Clint leaned in the doorway, silent, watching her. His ribs hurt when he breathed in, his knuckles were split and he had stitches just over his eyebrow. He could still feel the vibration of impact from when he'd been thrown, hitting a cement wall. He'd shaken it off when it happened, adrenaline helped, but now that he was coming down, it all hurt.
She was humming; her iPod was on her bedside table but she had a song stuck in her head and she mimicked the tune. His fingers tapped the beat out reflexively against his bicep, arms crossed over his chest.
She reached up and dragged her hair off her neck, using an elastic on her wrist to tie it up in a lopsided bun. A few curls fell, tickled her neck, framed her face. She chewed on her lip and tapped her pen against the stack of papers he was sure Pepper had given her.
She was wearing one of his t-shirts, her bare legs folded under her, their blanket covering only her feet.
"Staring's not cool," she murmured. "Especially when you're free to touch instead." Her lips curled in a smirk.

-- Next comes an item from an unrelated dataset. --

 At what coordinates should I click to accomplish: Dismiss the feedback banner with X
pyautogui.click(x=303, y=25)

He laughed under his breath, pushed off the door jamb, and crossed the floor, kicking his boots off and crawling onto their bed, wincing as his ribs pulled. He tugged at the sleeve of his shirt until it slid down her shoulder, baring it, and he bent to kiss her soft skin. She turned her head, smile fading some, and reached a thumb up to probe the sensitive skin around his new stitches.
"You're lucky I like battle wounds," she teased, before scrubbing those same fingers through his hair.

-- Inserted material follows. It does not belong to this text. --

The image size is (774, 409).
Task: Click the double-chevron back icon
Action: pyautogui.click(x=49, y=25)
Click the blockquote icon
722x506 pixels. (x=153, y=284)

His eyes fell to half-mass. "I got a few of 'em you can like all you want."
She chuckled before reaching over and putting her papers on her bedside table. Flicking her glasses back down she crawled down the bed and turned onto her side so she was facing him. She slowly, carefully, slid her leg up and over his hip. "What's the damage, soldier?"

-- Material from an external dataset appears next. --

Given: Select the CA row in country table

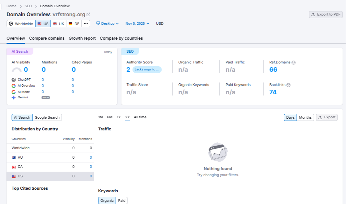Looking at the screenshot, I should tap(50, 167).
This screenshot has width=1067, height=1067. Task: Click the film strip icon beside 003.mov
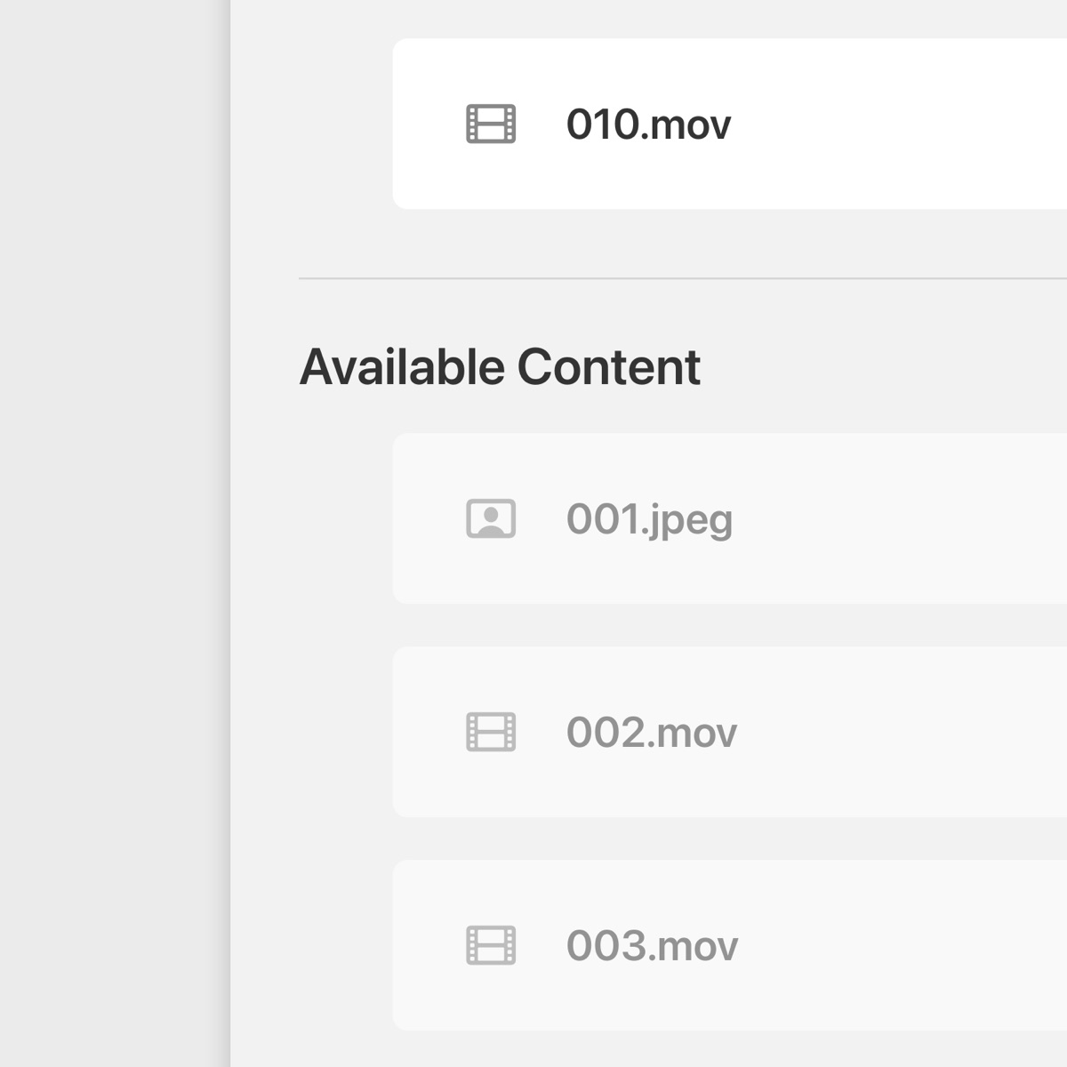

He covered her knee with his hand and let his fingers delve under her thigh, dragging the tips up and down, lips tilting when he could feel the muscles tighten. "Bruised ribs, couple cuts, massive headache; I've had worse."
She hummed, looked him over thoughtfully, and then pushed his shoulder until he laid flat against their bed. Rising to her knees, she crawled in close, and reached for the zipper on his vest. She dragged it down, letting her fingers follow along the bared skin of his chest.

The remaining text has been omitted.